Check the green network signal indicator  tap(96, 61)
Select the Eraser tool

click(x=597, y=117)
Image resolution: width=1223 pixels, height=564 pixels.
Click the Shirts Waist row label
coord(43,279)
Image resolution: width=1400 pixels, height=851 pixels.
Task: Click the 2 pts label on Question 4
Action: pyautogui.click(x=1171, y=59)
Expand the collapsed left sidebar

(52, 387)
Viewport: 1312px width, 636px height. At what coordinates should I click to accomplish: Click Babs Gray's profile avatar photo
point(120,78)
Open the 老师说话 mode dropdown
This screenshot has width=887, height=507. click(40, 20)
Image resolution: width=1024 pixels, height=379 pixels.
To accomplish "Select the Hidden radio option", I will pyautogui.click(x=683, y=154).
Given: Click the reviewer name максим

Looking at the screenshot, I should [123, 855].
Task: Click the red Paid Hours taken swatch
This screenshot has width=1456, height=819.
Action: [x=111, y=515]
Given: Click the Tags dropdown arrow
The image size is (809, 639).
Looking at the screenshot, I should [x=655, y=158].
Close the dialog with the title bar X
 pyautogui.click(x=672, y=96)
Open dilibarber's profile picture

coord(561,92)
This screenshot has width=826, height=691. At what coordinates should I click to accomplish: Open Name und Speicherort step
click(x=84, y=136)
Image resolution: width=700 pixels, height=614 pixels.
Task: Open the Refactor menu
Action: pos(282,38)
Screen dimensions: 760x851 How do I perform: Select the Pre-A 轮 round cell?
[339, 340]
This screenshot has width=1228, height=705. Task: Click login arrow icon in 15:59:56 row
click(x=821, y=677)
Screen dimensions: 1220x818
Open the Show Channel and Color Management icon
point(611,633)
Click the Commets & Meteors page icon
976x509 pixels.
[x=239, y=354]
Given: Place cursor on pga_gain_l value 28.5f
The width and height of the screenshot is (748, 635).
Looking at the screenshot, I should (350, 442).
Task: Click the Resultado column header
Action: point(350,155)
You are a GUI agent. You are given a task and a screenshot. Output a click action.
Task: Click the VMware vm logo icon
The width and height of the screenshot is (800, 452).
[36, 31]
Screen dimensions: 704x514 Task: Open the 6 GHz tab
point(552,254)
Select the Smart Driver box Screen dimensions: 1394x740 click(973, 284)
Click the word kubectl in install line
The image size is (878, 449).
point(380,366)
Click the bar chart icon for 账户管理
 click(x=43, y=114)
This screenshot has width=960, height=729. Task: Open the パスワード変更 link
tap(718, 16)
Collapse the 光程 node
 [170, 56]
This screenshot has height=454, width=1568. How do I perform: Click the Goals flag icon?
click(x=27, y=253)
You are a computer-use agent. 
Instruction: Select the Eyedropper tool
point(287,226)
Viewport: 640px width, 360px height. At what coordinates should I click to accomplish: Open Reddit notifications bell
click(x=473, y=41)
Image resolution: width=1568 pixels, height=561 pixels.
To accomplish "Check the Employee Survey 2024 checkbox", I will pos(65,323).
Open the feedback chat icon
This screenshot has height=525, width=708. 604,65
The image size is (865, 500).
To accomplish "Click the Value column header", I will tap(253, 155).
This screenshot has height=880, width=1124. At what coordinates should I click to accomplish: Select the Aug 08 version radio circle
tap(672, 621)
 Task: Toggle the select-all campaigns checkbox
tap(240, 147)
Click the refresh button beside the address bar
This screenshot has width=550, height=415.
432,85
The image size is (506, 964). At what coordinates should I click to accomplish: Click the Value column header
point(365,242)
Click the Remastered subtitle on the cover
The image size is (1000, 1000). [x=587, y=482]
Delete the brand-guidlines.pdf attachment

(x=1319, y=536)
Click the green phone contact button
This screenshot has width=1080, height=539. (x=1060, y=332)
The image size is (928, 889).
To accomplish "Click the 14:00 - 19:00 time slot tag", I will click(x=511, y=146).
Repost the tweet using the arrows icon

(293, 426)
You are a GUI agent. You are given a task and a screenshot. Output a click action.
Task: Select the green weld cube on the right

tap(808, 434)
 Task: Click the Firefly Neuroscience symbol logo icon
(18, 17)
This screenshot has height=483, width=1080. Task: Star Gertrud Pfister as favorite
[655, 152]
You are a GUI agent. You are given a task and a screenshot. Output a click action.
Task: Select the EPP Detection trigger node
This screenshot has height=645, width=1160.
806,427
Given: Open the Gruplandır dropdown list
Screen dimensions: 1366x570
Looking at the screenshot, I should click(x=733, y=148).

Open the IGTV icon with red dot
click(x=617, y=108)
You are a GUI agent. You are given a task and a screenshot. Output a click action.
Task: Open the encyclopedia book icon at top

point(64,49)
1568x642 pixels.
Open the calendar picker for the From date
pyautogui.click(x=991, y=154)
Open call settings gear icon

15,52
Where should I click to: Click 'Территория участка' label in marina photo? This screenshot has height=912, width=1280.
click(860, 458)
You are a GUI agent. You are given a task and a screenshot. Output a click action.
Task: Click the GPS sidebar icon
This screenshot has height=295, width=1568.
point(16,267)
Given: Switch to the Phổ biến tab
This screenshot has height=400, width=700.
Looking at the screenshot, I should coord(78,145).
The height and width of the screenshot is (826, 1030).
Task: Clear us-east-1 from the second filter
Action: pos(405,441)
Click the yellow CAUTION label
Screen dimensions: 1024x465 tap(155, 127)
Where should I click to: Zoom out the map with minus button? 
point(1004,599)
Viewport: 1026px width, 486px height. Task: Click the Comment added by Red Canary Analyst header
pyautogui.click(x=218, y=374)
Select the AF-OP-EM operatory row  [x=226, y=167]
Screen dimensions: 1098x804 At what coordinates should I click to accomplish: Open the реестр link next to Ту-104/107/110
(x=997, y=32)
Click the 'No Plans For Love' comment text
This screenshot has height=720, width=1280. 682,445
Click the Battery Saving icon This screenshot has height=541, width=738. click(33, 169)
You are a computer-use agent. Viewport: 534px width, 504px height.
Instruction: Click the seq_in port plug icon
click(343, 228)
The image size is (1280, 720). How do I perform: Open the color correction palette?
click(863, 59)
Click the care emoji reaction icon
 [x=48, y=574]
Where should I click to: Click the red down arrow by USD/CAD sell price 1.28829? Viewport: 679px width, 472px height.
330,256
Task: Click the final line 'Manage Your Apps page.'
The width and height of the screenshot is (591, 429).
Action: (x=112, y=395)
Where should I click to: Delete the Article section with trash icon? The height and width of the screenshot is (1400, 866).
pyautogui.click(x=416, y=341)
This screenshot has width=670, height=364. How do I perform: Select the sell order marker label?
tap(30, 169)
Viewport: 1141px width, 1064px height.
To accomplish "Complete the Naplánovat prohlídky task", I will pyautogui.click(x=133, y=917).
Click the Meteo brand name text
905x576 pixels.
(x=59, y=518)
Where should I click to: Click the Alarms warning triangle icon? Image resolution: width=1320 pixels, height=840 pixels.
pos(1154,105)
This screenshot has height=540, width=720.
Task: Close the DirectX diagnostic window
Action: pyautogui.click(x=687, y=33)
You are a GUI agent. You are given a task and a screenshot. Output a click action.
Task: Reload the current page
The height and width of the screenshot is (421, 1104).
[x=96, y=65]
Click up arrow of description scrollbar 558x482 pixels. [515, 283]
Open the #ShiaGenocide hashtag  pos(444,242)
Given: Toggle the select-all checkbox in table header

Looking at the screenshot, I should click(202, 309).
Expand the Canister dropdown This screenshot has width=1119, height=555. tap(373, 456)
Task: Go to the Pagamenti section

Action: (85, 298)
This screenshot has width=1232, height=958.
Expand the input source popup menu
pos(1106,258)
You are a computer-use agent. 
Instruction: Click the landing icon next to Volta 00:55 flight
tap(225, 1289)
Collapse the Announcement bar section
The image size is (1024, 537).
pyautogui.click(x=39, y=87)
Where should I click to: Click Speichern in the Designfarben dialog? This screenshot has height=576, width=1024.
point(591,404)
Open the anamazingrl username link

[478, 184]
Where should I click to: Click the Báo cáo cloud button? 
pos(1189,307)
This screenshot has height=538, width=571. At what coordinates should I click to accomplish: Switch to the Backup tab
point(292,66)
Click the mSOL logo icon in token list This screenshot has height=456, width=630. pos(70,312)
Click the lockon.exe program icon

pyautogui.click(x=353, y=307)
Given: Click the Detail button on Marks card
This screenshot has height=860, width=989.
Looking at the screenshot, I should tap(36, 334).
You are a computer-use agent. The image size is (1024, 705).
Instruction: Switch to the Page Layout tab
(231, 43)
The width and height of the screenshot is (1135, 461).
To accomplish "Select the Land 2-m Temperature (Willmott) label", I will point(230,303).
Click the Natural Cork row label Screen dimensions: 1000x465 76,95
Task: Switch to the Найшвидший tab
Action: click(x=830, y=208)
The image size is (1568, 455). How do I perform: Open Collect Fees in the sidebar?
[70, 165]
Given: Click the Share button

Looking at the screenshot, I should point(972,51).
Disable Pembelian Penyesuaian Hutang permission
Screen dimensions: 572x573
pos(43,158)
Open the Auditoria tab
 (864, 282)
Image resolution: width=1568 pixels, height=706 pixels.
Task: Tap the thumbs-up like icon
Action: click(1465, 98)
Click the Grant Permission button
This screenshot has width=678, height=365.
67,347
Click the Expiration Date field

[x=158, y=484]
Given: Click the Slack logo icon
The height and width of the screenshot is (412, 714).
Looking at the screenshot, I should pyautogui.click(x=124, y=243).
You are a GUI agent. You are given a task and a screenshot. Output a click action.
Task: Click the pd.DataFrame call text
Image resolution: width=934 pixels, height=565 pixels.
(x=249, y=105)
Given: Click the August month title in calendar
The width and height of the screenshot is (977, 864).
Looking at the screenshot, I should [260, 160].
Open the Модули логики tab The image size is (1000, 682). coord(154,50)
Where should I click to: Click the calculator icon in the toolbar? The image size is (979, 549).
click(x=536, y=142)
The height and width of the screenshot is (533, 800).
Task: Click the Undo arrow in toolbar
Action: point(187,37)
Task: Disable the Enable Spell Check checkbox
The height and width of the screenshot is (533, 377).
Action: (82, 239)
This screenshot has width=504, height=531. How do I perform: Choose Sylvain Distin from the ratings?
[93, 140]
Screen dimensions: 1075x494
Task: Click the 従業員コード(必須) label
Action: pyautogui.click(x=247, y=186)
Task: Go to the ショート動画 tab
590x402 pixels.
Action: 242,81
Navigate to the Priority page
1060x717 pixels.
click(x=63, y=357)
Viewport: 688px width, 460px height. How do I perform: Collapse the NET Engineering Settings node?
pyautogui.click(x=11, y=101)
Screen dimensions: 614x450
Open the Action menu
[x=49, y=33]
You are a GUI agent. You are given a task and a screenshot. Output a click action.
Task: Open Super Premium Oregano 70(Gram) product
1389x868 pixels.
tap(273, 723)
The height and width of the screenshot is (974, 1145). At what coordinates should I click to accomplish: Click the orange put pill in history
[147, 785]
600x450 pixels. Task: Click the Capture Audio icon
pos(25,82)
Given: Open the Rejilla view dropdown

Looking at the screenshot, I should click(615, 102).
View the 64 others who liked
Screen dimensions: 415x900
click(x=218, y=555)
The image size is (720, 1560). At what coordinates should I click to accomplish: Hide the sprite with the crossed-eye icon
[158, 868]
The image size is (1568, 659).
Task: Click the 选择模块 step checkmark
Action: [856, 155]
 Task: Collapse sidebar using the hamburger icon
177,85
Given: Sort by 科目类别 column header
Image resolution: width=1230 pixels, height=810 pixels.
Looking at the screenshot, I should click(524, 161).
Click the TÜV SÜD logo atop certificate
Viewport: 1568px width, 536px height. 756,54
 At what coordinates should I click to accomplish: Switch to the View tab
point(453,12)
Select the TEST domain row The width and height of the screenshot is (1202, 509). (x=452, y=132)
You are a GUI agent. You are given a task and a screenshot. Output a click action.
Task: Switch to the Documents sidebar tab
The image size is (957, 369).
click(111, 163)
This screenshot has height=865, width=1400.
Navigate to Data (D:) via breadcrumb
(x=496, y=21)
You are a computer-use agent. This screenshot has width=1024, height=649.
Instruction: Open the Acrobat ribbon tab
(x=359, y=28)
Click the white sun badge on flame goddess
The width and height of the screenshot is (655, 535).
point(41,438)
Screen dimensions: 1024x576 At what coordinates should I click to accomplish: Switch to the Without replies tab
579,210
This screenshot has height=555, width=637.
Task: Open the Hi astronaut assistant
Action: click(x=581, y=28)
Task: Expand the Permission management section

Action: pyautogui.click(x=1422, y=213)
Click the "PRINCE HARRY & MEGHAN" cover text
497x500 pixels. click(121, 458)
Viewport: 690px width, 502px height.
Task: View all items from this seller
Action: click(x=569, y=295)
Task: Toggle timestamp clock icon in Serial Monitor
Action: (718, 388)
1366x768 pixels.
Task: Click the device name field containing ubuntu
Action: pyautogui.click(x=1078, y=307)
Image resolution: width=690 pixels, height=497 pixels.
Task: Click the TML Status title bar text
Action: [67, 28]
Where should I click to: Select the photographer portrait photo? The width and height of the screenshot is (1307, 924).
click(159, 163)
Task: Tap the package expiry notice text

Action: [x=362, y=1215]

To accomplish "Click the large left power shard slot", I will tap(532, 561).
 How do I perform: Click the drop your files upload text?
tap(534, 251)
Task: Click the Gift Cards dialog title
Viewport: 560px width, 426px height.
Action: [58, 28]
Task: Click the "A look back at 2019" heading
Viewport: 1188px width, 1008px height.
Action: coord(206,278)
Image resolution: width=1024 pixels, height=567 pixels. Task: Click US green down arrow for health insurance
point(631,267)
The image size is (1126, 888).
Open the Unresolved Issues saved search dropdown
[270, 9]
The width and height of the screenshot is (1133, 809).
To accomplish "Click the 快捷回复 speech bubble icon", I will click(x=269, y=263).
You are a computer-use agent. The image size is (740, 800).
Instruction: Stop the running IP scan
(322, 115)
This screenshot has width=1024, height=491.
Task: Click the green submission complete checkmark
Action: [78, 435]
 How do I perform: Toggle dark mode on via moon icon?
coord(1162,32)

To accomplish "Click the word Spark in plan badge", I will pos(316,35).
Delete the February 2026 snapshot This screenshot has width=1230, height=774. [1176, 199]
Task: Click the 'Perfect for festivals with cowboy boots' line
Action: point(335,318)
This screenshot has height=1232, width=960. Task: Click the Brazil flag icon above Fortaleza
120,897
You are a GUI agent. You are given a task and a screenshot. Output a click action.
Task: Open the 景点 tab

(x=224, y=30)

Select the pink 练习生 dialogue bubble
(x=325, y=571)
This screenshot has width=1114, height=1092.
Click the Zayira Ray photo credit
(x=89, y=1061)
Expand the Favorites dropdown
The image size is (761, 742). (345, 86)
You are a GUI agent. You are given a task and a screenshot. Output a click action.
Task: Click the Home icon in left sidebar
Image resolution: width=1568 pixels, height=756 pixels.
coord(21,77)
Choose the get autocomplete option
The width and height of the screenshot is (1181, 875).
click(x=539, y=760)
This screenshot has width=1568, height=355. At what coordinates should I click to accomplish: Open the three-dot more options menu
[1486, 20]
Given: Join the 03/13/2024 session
------------------------------
> [TASK REQUIREMENTS]
Find and copy each line above that includes the string "Disable".

> [RESULT OF THE TASK]
Disable Pembelian Penyesuaian Hutang permission
Task: Disable the Enable Spell Check checkbox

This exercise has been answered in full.